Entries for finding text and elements
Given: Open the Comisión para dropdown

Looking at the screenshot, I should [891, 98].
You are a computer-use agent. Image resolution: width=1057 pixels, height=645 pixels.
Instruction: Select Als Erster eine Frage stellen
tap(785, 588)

> [Your task] Copy out every one of these rows without changing anything.

> [Solution for this exercise]
Given: Open the Comisión para dropdown

Looking at the screenshot, I should [891, 98].
You are a computer-use agent. Image resolution: width=1057 pixels, height=645 pixels.
Instruction: Select Als Erster eine Frage stellen
tap(785, 588)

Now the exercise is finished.